GARDINER — Upstream activist Steve Brooke will present “Cobbosseecontee: On the Edge of Restoration” from 6 to 7:30 p.m. Tuesday, April 23, at Gardiner Public Library at 152 Water St.
Those who attend can learn the history of the waterway and what is happening today to secure fish passage for its watershed, according to a news release from Tina Wood of Upstream.
Dammed at its head of tide in 1761, Cobboseecontee Stream is the largest coastal watershed in Maine (after Presumpscot River/Sebago Lake) still impassible to native migratory fish. A tributary of the Kennebec River and upper Merrymeeting Bay, the Cobboseecontee watershed includes the communities of Gardiner, West Gardiner, Litchfield, Richmond, Winthrop, Manchester, Monmouth, Readfield and Hallowell. It contains 20.3 square miles of lakes and ponds, the largest being Cobboseecontee, Maranacook and Annabessacook, according to the release.
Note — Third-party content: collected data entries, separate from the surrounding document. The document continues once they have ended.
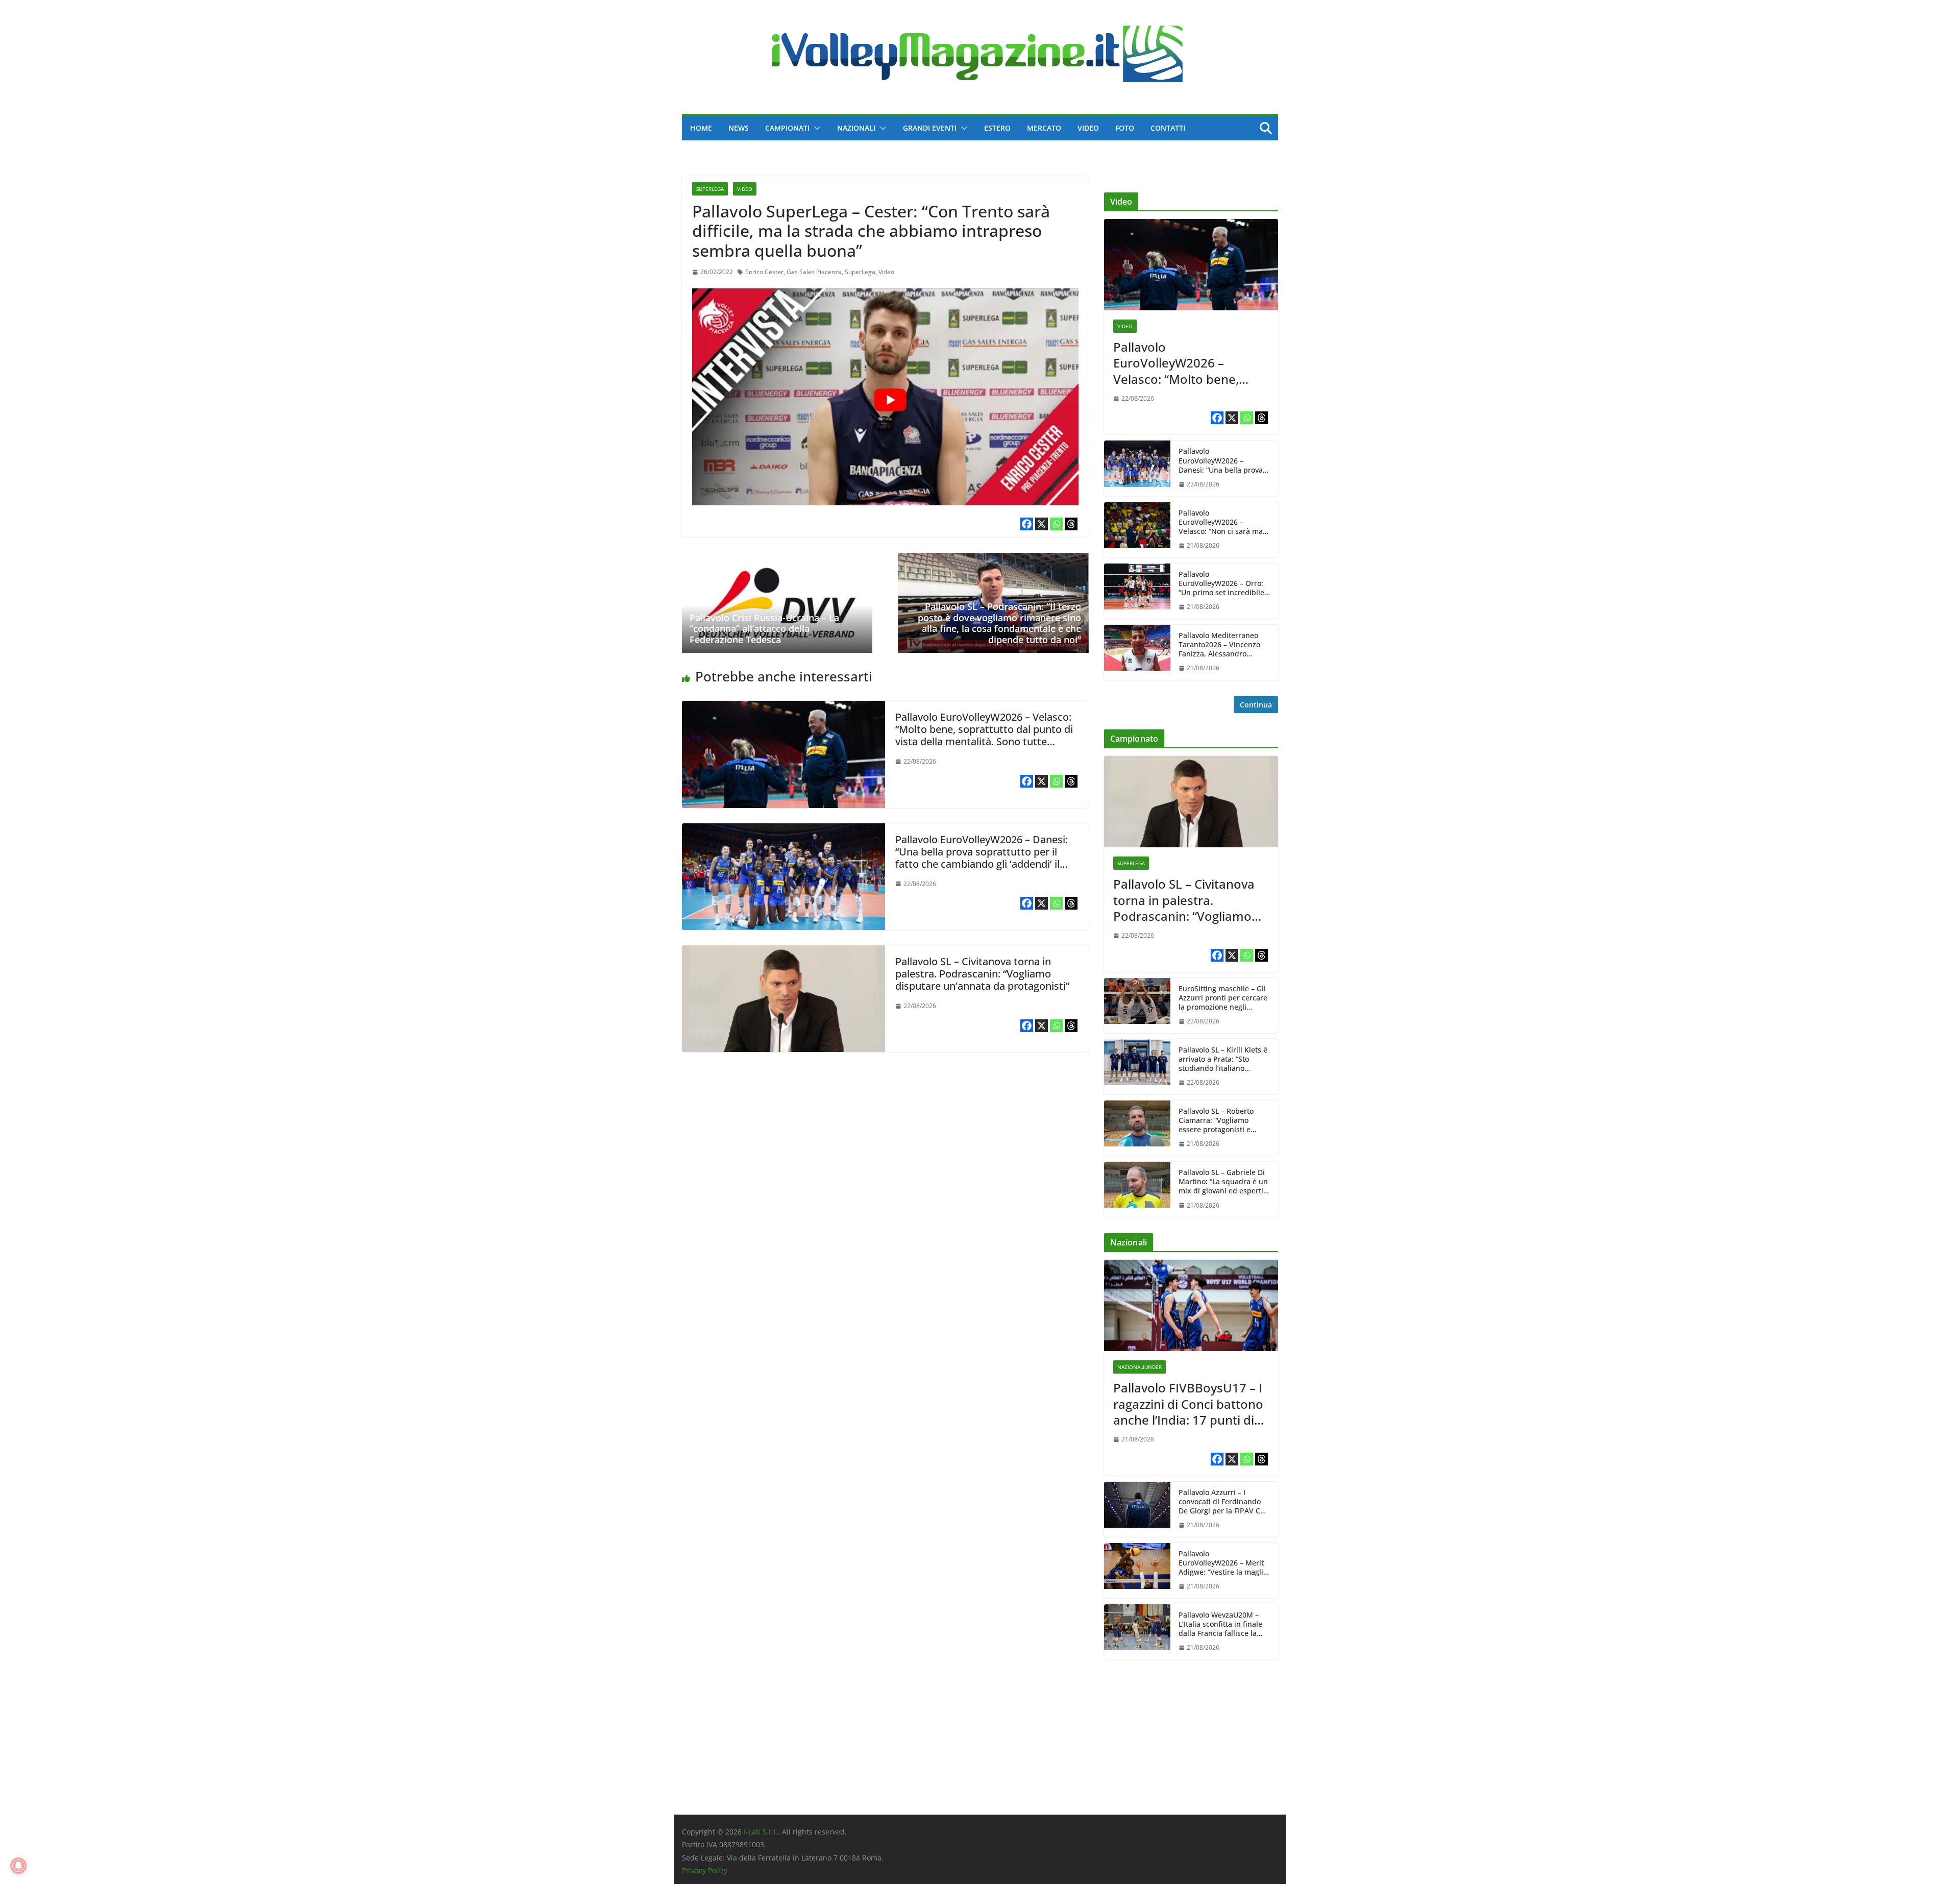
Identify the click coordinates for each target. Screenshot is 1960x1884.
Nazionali (856, 128)
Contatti (1167, 128)
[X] (1041, 524)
Working from 1998 to 2004, a consortium of local citizens, citizen conservation groups and state and federal agencies secured $125,000 in funding for the necessary engineering studies, legal permits and construction contracts to breach and remove the first dam in the watershed, the 180-year-old Gardiner Paperboard dam in downtown Gardiner, according to the release.
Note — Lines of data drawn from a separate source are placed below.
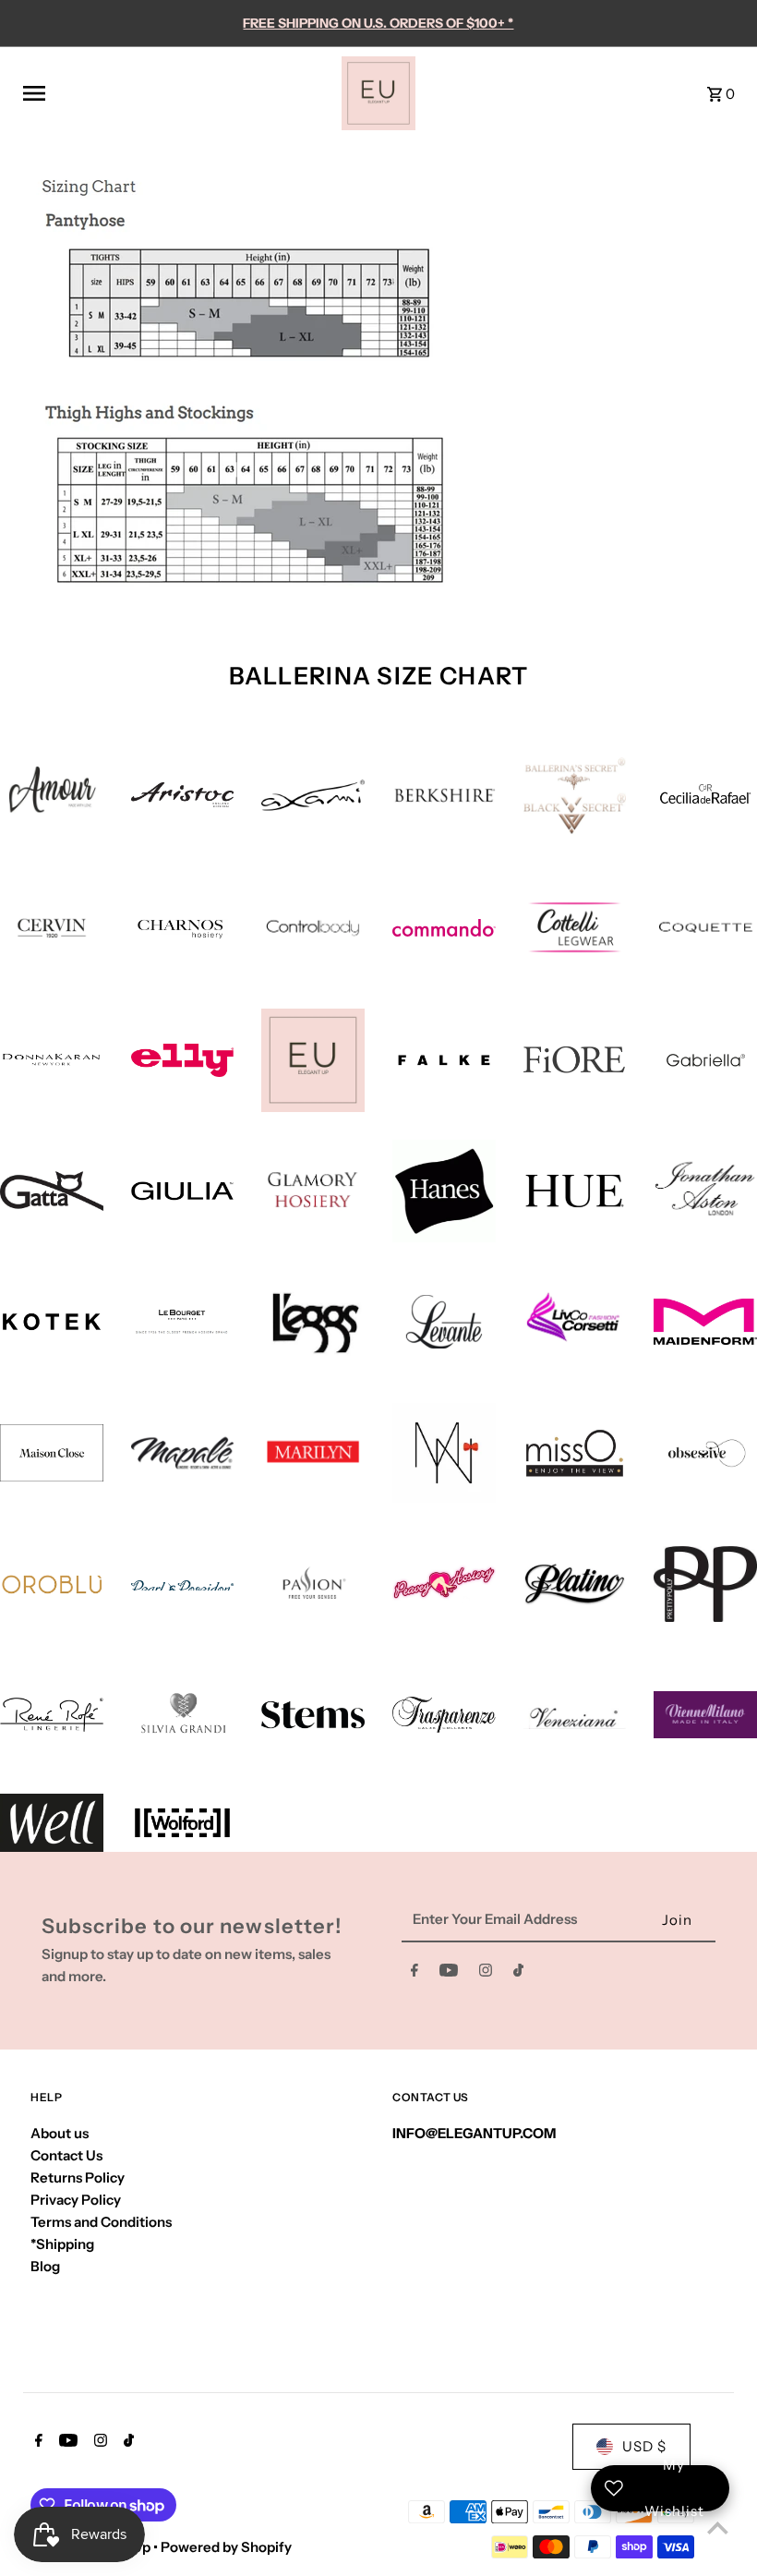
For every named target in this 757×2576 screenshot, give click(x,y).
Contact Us (66, 2155)
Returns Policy (77, 2177)
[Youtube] (448, 1974)
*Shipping (62, 2244)
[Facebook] (414, 1974)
After the hired contractor failed to perform the dam removal in autumn 2004, the dam and adjoining property were subsequently sold to several entities, the most recent of which has declined interest in re-initiating the dam removal project. Options available for securing native fish passage include public/private efforts by willing dam owners to provide fish passage, invocation of the State of Maine’s fishway law and use of the Endangered Species Act for endangered Atlantic salmon native to the watershed, according to the release.
Brooke served as project coordinator of the Kennebec Coalition during the decommissioning and removal of the Edwards Dam in Augusta on Maine’s Kennebec River. After retiring from the State Planning Office, he works with Upstream, a Gardiner nonprofit working to return river herring to the Cobbossee watershed.